Challenge. Count the lines in the entries below that contain the word "This", and reply with only the number.

Information supplied.
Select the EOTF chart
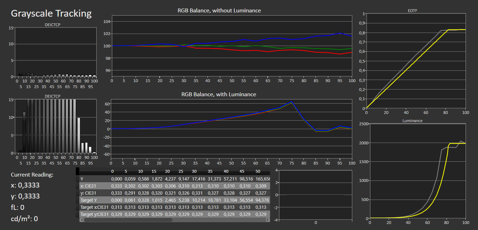 pos(416,61)
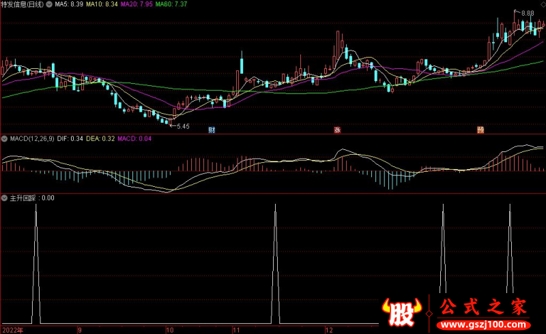Click the diamond icon at top-right corner
This screenshot has width=546, height=334.
click(x=541, y=4)
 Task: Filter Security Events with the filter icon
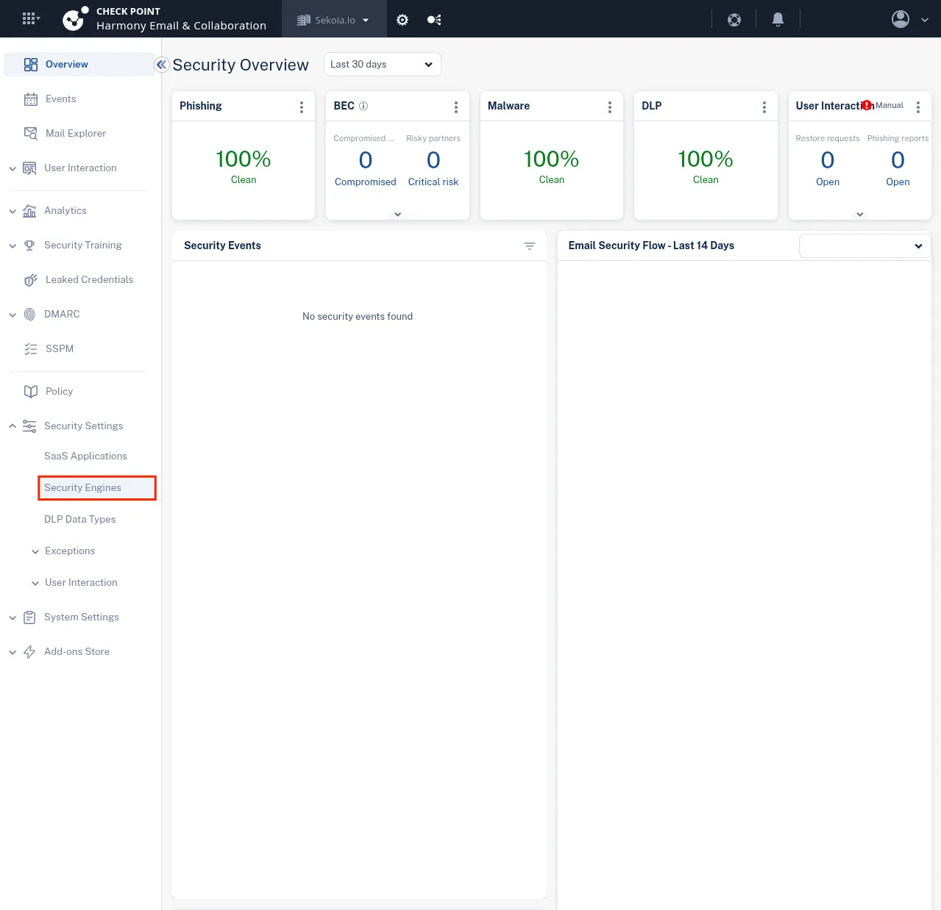pyautogui.click(x=529, y=246)
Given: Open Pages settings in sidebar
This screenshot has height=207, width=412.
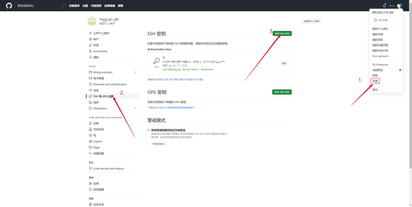Looking at the screenshot, I should click(97, 147).
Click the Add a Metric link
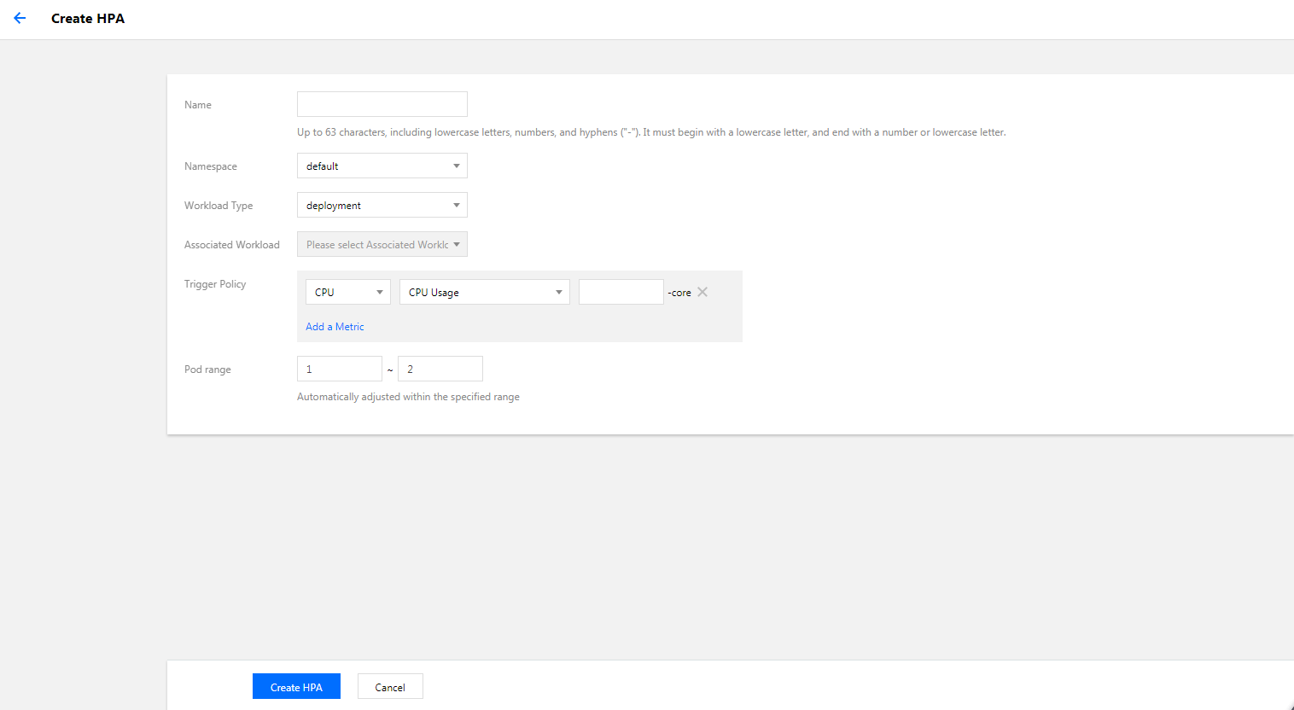Image resolution: width=1294 pixels, height=710 pixels. (x=335, y=327)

Solved problem. 2